Right! I haven't seen this on pretty much any other language page yet! Most
have a meaningless "Hello World"-code at most that doesn't say much.

Except for Python. The page is clean, pretty (IMHO) and does the job fine. The samples are pretty small and not full programs. But all do link to the relevant documentation section, so I guess that's useful. See:

https://www.python.org/

Which also has an interactive shell.

Scala sort of does this too (click on the boxes) below the distracting over-the-top background imagery, section called "Scala in a Nutshell" which often goes below the fold:

http://www.scala-lang.org/

Elixir doesn't have samples that you can flip, but you can just scroll the page:


Go mixes the code sample and the interactive shell, has a few samples you can load using the combobox. Page looks horrible but is works(*).


Julia´s page looks like a blog post. However, it has some pretty convincing screenshots and code samples:


Rust also has a pretty big code sample on its front page, that you can edit and run.

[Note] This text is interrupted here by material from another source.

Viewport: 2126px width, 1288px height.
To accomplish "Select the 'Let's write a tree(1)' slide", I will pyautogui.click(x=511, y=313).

I was going to include Dart, but it has a screenshot of what seems to be an Eclipse-based editor, so I'll spare you all.

Also, in case people have forgotten about it, there's Racket's homepage:


With code examples that you can flip, with an "explain!" link explaining each of them. No Daleks tho.


— Stephen

(*) Interestingly, these pages seem to reflect some of the underlying language traits.